If the poem uses politics merely as a set up for a revelation about one's own life, that truly is narcissistic.

And the reason I said that is because your posts seemed to imply that the poem was primarily about the narrator’s personal plight, not his identification with anything bigger --

what's for certain is that at this moment, the experience recollected in the poem, he wants out of the life he no longer has empathy for. I don't think the poem is political in the way some have suggested, although it starts that way. Rather, the first stanza is set up as a situation that will be contrasted against the narrator's increasing unease, and with the final stanza, he alone in the room with a television blaring with the sound off, we find him relating not to the righteousness of the cause, but only to the gathered anger and rage itself.

As for my own take on the poem, I said -

That's why I still think Hoagland, whether he was successful or not, had a bigger plan for this poem. I agree that by the end of the poem, the narrator wants out of his box, too, but I'd like to think the poem is about his understanding of the boxes we're all in, personally and politically.

Happily, you and I ultimately appear to agree -

Marcuse discusses this when he refers to the Thantonic desire, which is the desire to consume, engineered by marketing, to deny an impending sense of doom. The poet here is on the money and accomplishes the task of getting at a common malaise that is an obvious under current in a materialist culture,

On to the Thursday OPP

Re: narcissism
by Ted Burke

...the reason I said that is because your posts seemed to imply that the poem was primarily about the narrator’s personal plight, not his identification with anything bigger .

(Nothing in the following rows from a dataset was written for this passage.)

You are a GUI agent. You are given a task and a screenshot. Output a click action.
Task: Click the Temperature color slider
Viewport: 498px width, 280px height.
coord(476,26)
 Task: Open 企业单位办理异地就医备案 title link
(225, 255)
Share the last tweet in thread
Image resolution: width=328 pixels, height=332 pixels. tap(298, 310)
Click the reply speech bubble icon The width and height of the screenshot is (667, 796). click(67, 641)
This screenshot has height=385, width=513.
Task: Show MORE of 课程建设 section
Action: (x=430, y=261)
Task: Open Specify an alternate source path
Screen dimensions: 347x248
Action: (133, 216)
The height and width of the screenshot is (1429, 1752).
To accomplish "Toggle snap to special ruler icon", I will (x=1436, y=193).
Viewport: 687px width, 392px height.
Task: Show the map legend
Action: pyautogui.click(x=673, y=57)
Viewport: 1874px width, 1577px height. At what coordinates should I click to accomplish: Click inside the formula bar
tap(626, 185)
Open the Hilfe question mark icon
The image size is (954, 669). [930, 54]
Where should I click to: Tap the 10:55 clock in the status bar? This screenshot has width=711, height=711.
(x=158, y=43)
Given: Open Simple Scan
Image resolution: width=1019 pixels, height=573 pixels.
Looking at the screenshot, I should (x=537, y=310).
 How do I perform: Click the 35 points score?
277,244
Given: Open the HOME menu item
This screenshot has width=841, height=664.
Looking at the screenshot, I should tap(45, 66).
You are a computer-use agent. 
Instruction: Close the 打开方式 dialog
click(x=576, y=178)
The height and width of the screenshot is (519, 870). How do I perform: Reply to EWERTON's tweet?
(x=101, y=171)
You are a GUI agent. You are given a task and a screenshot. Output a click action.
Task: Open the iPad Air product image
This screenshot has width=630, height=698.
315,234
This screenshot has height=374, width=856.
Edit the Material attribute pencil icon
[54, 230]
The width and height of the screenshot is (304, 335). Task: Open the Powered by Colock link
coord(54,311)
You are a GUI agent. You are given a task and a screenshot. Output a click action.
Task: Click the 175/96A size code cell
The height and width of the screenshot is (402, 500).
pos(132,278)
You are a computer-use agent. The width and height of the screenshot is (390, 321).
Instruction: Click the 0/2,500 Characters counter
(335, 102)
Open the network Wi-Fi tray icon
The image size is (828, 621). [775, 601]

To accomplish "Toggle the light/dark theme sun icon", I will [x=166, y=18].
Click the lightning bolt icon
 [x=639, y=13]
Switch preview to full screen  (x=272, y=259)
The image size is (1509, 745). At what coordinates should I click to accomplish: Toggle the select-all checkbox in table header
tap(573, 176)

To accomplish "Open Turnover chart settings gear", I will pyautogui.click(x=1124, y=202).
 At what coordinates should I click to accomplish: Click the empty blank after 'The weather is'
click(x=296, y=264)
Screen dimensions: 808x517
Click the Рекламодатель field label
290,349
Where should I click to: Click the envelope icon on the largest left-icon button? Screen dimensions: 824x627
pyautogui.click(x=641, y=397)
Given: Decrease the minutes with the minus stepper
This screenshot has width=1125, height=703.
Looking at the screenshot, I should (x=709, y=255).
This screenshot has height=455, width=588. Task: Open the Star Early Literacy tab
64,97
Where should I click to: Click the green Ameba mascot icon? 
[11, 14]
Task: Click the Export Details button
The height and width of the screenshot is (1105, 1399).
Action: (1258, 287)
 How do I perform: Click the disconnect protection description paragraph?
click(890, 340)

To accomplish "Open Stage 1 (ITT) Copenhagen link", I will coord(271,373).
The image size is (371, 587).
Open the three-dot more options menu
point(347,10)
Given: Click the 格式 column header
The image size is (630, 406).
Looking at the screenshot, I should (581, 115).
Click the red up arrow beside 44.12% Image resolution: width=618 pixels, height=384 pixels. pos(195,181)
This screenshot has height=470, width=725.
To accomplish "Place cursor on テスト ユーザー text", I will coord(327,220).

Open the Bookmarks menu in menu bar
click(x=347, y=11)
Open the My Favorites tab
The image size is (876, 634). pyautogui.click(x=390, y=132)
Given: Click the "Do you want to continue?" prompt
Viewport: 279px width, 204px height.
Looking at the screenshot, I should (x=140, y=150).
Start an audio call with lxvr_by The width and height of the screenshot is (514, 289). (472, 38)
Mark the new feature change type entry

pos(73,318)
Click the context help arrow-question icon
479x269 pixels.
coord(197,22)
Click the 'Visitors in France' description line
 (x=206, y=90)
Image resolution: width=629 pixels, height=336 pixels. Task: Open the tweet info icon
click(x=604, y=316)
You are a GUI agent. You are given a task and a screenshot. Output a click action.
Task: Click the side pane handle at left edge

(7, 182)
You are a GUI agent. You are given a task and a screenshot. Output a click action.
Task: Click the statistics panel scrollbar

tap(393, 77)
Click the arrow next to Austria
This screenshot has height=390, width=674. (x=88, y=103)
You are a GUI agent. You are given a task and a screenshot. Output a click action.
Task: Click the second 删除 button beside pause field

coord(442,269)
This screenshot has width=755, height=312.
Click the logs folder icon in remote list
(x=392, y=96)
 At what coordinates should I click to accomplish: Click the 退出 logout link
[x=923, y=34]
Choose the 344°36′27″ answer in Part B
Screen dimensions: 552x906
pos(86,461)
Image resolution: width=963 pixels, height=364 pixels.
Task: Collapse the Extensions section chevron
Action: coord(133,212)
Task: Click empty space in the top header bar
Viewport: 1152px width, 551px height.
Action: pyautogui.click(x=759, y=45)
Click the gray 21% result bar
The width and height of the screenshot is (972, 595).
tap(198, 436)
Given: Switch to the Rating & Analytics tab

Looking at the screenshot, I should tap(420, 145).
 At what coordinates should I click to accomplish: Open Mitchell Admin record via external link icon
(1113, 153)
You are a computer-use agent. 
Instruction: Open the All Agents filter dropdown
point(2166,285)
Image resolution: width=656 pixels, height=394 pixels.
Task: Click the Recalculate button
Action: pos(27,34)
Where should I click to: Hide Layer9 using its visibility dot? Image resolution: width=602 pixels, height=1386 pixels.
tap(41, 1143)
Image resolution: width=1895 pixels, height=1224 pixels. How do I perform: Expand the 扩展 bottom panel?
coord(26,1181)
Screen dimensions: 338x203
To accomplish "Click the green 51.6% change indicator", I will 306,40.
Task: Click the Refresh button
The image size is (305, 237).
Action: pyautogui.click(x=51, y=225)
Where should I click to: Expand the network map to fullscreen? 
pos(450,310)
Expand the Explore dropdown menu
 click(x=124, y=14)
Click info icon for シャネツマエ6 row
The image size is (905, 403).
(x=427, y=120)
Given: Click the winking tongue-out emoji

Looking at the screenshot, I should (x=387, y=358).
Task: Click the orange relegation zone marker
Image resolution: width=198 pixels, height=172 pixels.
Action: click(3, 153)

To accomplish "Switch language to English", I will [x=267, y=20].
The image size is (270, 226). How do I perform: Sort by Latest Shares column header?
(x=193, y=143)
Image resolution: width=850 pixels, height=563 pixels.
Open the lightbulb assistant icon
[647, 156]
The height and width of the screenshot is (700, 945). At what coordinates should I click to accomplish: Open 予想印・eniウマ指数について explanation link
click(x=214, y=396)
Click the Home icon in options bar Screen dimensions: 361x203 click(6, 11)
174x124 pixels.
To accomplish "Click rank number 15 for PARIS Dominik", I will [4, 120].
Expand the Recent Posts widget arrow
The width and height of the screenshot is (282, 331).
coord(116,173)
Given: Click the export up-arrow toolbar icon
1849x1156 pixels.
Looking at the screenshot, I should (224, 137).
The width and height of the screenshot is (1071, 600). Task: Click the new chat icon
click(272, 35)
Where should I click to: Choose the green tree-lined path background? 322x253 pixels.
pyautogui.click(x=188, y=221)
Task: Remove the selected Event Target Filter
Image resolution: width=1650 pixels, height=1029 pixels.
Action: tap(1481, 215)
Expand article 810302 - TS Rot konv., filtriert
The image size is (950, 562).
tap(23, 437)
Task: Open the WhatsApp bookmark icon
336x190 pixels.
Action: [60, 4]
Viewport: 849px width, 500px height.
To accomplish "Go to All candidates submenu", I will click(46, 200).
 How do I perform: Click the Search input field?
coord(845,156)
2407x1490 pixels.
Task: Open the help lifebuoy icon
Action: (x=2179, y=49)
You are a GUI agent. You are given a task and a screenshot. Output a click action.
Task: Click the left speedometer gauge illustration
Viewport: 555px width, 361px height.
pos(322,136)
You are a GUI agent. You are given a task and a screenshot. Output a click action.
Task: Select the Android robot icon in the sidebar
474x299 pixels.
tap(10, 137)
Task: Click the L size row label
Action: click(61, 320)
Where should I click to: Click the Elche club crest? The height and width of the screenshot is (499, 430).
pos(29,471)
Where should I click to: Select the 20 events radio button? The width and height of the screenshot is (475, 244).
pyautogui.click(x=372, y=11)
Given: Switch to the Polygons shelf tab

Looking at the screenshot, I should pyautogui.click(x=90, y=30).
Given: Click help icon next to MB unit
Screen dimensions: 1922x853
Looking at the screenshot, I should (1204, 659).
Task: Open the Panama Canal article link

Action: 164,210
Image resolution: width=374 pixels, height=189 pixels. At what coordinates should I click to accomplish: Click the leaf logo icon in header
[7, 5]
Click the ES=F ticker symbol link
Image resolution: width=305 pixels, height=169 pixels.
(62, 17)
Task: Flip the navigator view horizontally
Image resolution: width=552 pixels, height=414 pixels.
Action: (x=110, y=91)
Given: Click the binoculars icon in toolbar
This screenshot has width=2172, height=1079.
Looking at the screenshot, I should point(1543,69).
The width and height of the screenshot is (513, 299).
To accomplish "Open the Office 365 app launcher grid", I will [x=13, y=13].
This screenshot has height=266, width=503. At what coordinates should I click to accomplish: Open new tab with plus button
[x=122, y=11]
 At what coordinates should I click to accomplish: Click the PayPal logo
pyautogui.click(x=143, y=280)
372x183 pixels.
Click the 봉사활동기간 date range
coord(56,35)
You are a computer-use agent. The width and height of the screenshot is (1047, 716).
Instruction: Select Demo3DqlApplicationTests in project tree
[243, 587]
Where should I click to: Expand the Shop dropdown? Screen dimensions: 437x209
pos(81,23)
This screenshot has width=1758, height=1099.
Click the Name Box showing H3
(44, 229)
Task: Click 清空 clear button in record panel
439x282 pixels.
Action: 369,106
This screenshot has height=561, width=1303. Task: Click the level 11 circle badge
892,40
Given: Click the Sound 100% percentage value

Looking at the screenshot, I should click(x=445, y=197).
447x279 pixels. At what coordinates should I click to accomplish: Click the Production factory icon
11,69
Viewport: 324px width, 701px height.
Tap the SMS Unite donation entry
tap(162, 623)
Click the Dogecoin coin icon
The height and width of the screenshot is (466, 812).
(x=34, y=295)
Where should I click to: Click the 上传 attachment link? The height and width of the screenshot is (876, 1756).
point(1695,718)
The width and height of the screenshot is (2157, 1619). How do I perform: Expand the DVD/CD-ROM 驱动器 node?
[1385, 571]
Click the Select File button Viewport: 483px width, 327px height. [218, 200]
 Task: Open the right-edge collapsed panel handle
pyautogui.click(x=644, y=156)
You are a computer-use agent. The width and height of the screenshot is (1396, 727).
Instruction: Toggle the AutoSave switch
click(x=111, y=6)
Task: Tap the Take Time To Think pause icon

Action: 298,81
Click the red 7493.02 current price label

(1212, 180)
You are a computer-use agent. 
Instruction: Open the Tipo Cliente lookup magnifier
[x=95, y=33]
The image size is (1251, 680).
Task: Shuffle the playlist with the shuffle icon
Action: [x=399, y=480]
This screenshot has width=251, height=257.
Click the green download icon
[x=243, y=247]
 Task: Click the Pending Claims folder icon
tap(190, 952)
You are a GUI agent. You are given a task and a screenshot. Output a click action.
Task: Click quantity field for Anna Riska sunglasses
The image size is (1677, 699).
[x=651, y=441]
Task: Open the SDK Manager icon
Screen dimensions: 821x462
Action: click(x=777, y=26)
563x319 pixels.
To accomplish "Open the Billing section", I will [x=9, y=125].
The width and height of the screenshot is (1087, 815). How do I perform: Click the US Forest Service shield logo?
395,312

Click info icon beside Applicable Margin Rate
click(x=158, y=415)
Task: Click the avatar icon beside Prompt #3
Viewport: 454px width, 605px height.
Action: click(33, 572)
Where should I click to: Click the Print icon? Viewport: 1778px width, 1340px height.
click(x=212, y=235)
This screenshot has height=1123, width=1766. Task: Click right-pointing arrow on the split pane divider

The poem is primarily about the narrator's own plight.It's an efficient dialectic the poet puts across here.Remember that his unraveling is triggered, by implication, by a media hyped reports of a coup in the Middle East, cause of the turmoil not disclosed. It sets the tone for the rest of his day, which he was obviously anticipating with dread. After he is saturated with the alienating currents of the memorial service, he returns from the local to the global, witnessing angry televised protests, feeling it as rage about to spill over or explode from the box containing it, and recognizes at once that he isn't the only one who feels like this. He indeed does relate to something larger than his own unease; he realizes the discomfort is shared, the rage is same whatever the language.